● **Aim**: Output the records from the line with "Click the Affiliate's Name selected value" through the end of the records, including both of those lines, without changing anything.

Entries for locating words and elements
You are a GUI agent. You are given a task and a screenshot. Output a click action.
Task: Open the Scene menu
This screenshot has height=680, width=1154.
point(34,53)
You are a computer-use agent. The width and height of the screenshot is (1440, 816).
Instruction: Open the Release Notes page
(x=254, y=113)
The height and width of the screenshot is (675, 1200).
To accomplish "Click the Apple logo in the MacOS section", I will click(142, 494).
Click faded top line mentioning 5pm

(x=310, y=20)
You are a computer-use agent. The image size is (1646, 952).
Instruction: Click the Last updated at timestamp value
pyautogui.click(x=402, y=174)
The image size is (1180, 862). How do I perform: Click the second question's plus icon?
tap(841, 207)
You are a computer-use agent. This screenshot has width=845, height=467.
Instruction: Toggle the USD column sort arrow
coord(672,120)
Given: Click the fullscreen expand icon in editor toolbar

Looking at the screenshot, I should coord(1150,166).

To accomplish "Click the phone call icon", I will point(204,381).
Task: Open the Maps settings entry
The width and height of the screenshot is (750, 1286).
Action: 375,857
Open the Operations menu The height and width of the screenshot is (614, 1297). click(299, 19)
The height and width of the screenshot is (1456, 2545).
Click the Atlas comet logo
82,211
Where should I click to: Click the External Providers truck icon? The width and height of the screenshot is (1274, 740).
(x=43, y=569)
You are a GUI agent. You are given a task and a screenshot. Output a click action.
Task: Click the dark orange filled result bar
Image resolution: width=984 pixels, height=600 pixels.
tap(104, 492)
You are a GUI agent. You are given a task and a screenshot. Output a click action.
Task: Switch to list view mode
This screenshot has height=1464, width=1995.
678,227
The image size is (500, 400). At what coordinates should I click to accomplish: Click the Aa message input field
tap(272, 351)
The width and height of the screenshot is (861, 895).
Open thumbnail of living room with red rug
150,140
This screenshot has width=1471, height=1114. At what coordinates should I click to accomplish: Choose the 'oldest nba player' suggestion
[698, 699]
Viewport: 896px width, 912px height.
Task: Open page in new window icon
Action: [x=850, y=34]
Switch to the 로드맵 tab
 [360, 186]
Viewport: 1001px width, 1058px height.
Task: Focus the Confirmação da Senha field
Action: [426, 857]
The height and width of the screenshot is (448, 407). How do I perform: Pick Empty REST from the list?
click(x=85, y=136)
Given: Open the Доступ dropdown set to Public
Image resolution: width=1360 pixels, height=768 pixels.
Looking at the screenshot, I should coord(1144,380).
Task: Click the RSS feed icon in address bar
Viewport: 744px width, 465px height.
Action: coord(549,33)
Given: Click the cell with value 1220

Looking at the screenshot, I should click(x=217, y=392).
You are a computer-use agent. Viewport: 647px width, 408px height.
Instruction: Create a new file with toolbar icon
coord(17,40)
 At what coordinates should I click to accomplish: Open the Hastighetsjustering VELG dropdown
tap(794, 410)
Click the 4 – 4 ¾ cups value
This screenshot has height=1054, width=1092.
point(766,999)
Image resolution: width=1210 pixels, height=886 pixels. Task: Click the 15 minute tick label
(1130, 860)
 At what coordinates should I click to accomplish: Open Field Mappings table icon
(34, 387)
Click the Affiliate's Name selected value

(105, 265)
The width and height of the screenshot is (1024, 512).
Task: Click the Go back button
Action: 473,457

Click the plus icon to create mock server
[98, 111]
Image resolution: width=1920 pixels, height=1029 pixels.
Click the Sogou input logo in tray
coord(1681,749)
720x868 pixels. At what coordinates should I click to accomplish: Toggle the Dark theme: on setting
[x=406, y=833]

● **Completed exercise**:
Click the Affiliate's Name selected value

(105, 265)
The width and height of the screenshot is (1024, 512).
Task: Click the Go back button
Action: 473,457

Click the plus icon to create mock server
[98, 111]
Image resolution: width=1920 pixels, height=1029 pixels.
Click the Sogou input logo in tray
coord(1681,749)
720x868 pixels. At what coordinates should I click to accomplish: Toggle the Dark theme: on setting
[x=406, y=833]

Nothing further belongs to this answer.